Quoted passage:
Several years ago I was using the HIP4082 in a couple motor controllers and had a lot of trouble with EMC radiated susceptability. When the controller was exposed to a big enough field it would start switching incorrectly and turn on upper and lower MOSFETs at the same time, resulting in a spectacular failure. This was several years ago so I don't really remember the field strengths to get it to do this, it was large but not too unreasonable, maybe 10V/m at around 100-300MHz, maybe. Eventually with carefull board layout we were able to get it to pass our internal testing requirements. It is not easy to improve EMC performace on a high power device, the usual band aids such as ferrites just saturate all the time, and don't really work, so you have to be much more clever about how you filter noise. The product was never particularly reliable, we had a lot of failures in the field, and the HIP4082 was the scape goat. Eventually we replaced it with a couple IR2110's and some extra dead time circuitry, which was not nearly as clean of a design as the HIP4082, however the reliability was infinitly better.

I always suspected part of the problem was the single ground pin on the device for both the high power side and the logic inputs. Keeping the input logic signals clean is always a chalange when they are referenced to a high power ground plane.

To-do list:
1/ Reproduce the HIP4082 post from "I always suspected" to "power ground plane.".
2/ Extend the HIP4082 post by writing what comes after its last sentence.
The listing after this is separate material, unrelated to the HIP4082 post.

Available data:
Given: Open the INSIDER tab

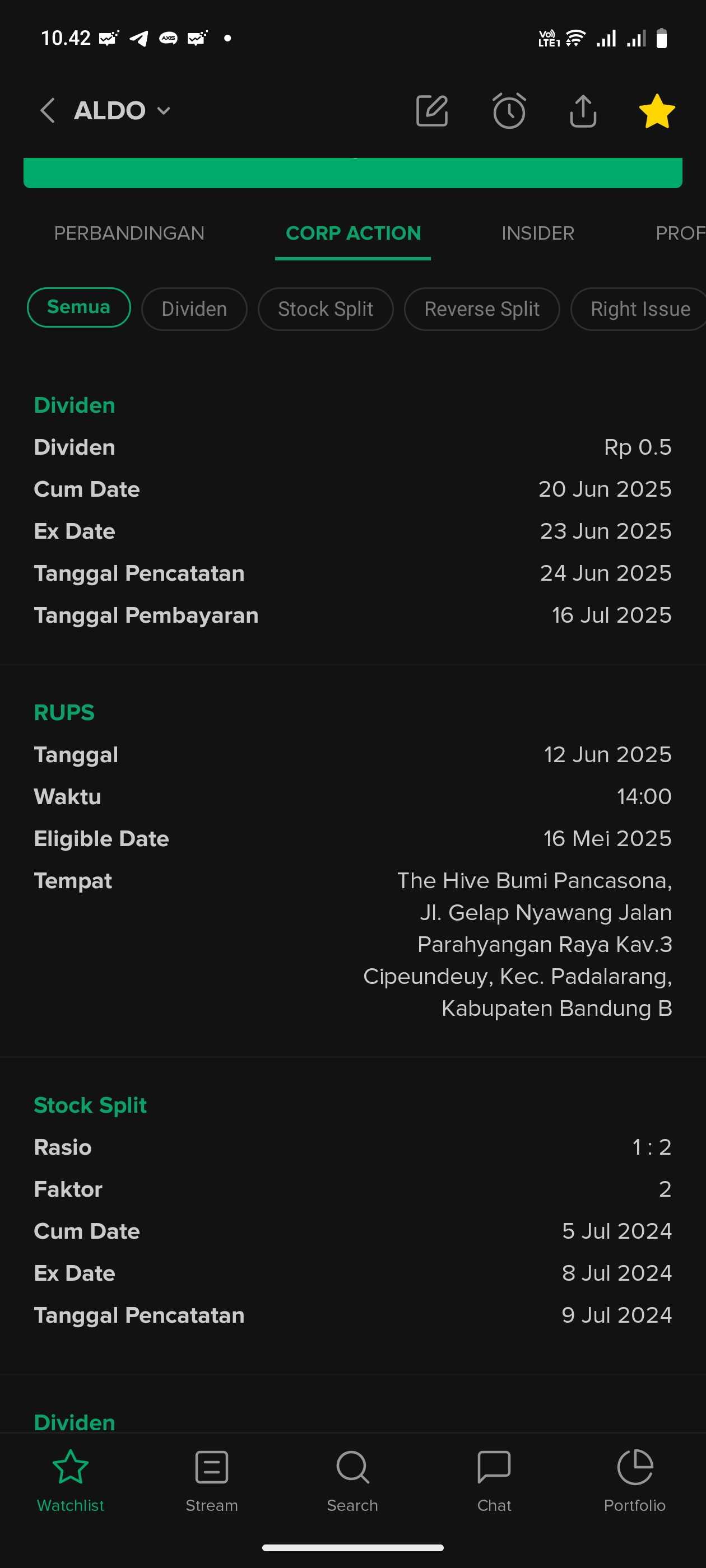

Answers below:
1/
I always suspected part of the problem was the single ground pin on the device for both the high power side and the logic inputs. Keeping the input logic signals clean is always a chalange when they are referenced to a high power ground plane.

2/
Has anyone else experienced similar problems? Does anyone know if Intersil has done anything to address EMC susceptability? If this problem has been fixed in the IC, I would consider it again. It really was a clean design.

Regards,

Ethan Petersen

Reply to
Ethan

This may be a possibility. But I have always used the HIP4081A instead, which has separated logic-ground and MOSFET-source pins, with an allowed +/-2V transient voltage difference. End of the problem, or at least well on the way to solving it. But if I was forced to live with an HIP4082 instead, I'd add to or increase the gate series resistors to slow down the FET and thereby reduce the FET's source-lead bounce, and isolate the driver at the same time.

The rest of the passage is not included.